Cairo: Egypt’s Ministry of Waqf (religious endowments), in charge of mosques in the mostly Muslim country, on Saturday suspended two of its officials in the southern province of Minya after a hardline cleric gave a sermon without a licence at a prayer marking Eid Al Fitr.

The action was taken against the ministry’s director in the province and a preacher at a local mosque. They have been suspended from duty pending questioning for allowing Osama Hafez, a senior leader in the radical Al Jamaa Al Islamia (Islamic Group) allied with the banned Muslim Brotherhood, to address worshippers on Friday, which marked the first day of Eid in Egypt.

The ministry said it had filed a legal complaint against Hafez for delivering the sermon without prior permission in violation of rules.

Minya, around 245 kilometres south of Cairo, was for decades a stronghold of ultra-conservative Islamists before Egyptian authorities moved to bring mosques across the country under state control around two years ago.

A senior Waqf official told state-run newspaper Al Ahram that Hafez gave the sermon illegally after the mosque’s appointed preacher failed to show up to lead the Eid prayer.

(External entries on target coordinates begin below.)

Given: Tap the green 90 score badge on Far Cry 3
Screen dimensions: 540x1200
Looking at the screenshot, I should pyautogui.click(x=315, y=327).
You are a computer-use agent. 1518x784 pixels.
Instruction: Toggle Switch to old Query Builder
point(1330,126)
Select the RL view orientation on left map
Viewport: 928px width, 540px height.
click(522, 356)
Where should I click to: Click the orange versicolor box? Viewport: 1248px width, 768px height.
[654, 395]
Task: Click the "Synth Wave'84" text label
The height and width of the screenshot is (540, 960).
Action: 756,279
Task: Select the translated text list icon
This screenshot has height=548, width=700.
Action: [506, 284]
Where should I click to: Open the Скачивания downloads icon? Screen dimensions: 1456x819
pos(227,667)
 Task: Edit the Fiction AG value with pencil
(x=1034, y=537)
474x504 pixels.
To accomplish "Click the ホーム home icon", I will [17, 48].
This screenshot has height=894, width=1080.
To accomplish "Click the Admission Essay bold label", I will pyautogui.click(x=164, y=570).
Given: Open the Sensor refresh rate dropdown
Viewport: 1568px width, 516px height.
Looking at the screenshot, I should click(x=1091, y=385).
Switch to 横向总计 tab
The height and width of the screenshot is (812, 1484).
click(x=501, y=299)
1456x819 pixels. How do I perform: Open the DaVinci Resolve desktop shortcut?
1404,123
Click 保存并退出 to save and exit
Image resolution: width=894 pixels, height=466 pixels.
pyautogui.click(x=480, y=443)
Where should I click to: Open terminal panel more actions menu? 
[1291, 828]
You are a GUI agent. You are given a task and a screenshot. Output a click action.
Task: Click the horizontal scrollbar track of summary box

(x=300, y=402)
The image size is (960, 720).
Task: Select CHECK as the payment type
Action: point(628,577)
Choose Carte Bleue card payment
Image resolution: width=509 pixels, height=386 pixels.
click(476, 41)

Al Jamaa Al Islamia insisted that Hafez did nothing wrong. “Hafez regularly prays in this mosque and worshippers there ask him in particular to lead them,” Abdul Rahman Saqr, a leading member of the group, told independent newspaper Al Masry Al Youm.

“No-one can prevent the Al Jamaa leaders from being there [in the mosque].”

The move against Hafez came days after the Ministry of Waqf slapped a ban on well-known cleric Mohammad Jebril after he gave a sermon in a Cairo mosque seen as critical of the government and its loyalists and slanted towards the Muslim Brotherhood.

Authorities also barred Jebril from leaving for Britain after the Ministry of Waqf accused him of manipulating religion for political gains.

Jebril has denied the accusation in a Facebook post.

Thousands of the Brotherhood’s followers have been rounded up since 2013 when the army toppled president Mohammad Mursi, a senior leader in the Islamist group, following enormous street protests against his rule.

The government has since sought to tighten its grip on mosques, denying the Brotherhood and allied groups a major forum to influence devout Muslims.